Dataset excerpt
==============================

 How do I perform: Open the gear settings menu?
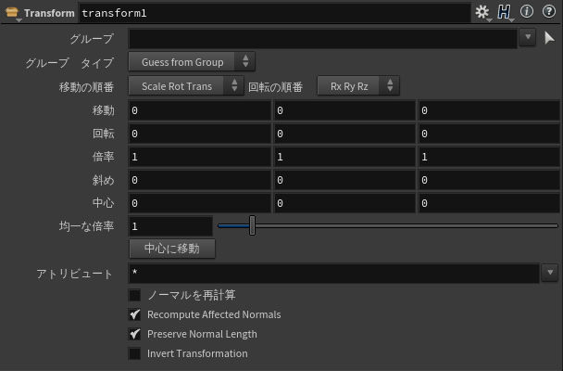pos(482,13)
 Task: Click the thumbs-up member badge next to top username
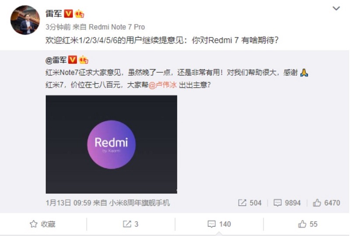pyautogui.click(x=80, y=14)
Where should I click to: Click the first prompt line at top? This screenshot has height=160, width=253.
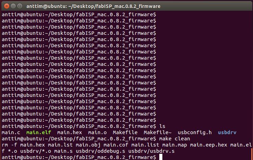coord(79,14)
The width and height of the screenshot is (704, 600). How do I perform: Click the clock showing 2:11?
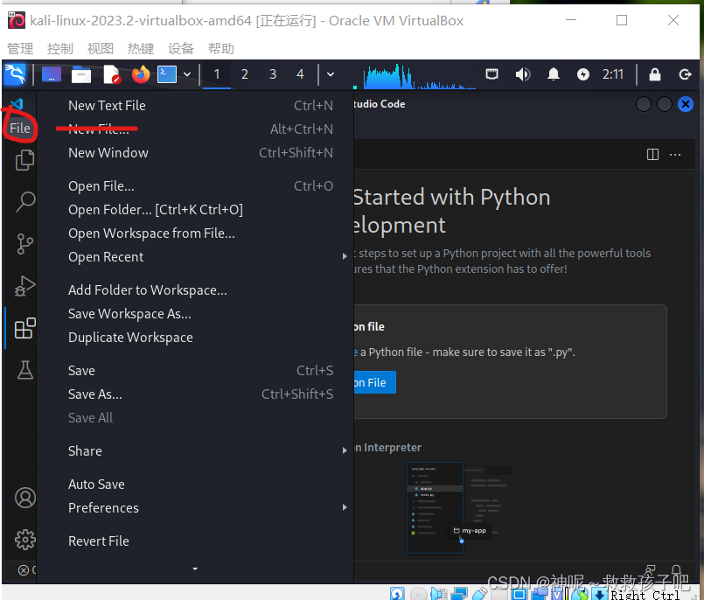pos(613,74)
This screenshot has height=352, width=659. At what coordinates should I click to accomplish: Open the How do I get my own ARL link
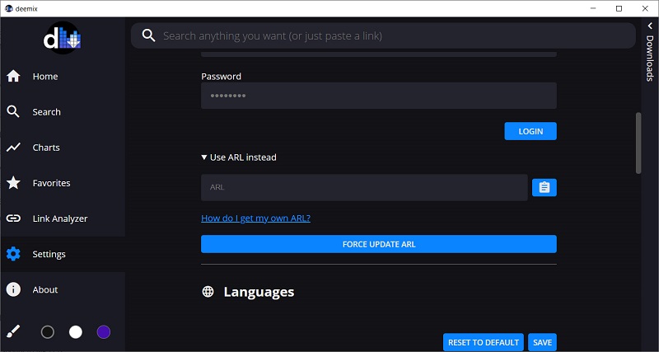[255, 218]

==============================

SET TASK – Rewrite the listing above with every occurrence of "screenshot" changed to "image" and all other text left as it is. Omit the pictures from your output.

COMPLETE RESPONSE –
 How do I perform: Open the gear settings menu?
pos(482,13)
 Task: Click the thumbs-up member badge next to top username
pyautogui.click(x=80, y=14)
Where should I click to: Click the first prompt line at top? This image has height=160, width=253.
coord(79,14)
The width and height of the image is (704, 600). How do I perform: Click the clock showing 2:11?
pos(613,74)
This image has height=352, width=659. At what coordinates should I click to accomplish: Open the How do I get my own ARL link
[255, 218]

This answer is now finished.